====== Document passage ======

Lately, my mind keeps going to ways and reasons I should be thankful. In so many ways, this theme has surfaced.
First, my oldest daughter starts kindergarten in a month and a half! Yikes! Part of me wants to say, “Where has the time gone? She can’t really be that age!” Then, I make myself stop and be happy. That’s not an easy thing for me to do. It is so much easier for me to sit and dwell in the fact that time is moving much too rapidly for my liking. Once I decide to be happy for her and with her, my world brightens.
When I think about all the things that I have been able to see and do with her because God blessed me to be at home with her for the last 5 years, I am humbled. When she was born, I didn’t think there would be a remote chance of me staying home fulltime. God knew better. I prayed and prayed to be able to be home with my daughter, to help raise her, to see all of her “firsts”. Some of my reasons for praying were selfish, I admit it. I just wanted to be “there”. Other reasons were much deeper. God heard my prayers, and I am thankful he answered them in the way that I had hoped. I realize he didn’t have to, and I’m grateful he did.

====== Information provided ======

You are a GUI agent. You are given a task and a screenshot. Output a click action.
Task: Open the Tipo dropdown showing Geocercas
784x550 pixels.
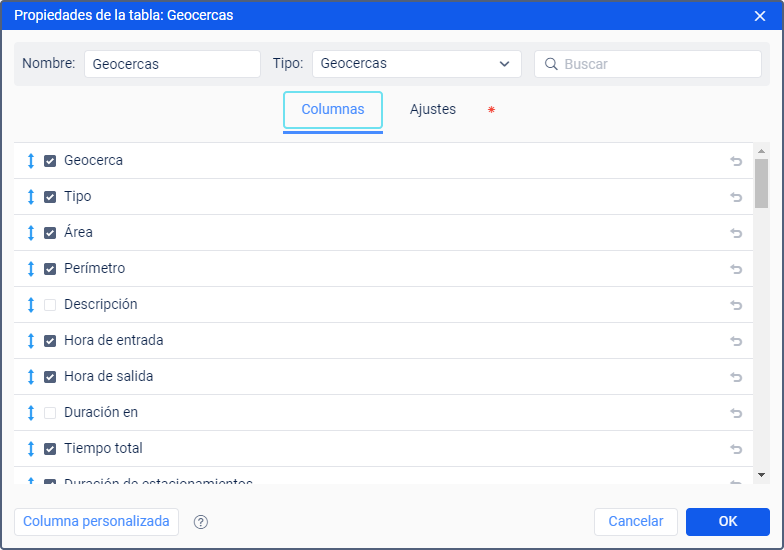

======

Problems and tasks:
**a)** In the post about being thankful, for how many years has the writer been at home with the oldest daughter?
**b)** Please rewrite the post about being thankful starting at "First, my oldest" and ending at "my world brightens.", with "kindergarten" changed to "first grade".

Solutions to each task:
**a)** For the last 5 years.

**b)**
First, my oldest daughter starts first grade in a month and a half! Yikes! Part of me wants to say, “Where has the time gone? She can’t really be that age!” Then, I make myself stop and be happy. That’s not an easy thing for me to do. It is so much easier for me to sit and dwell in the fact that time is moving much too rapidly for my liking. Once I decide to be happy for her and with her, my world brightens.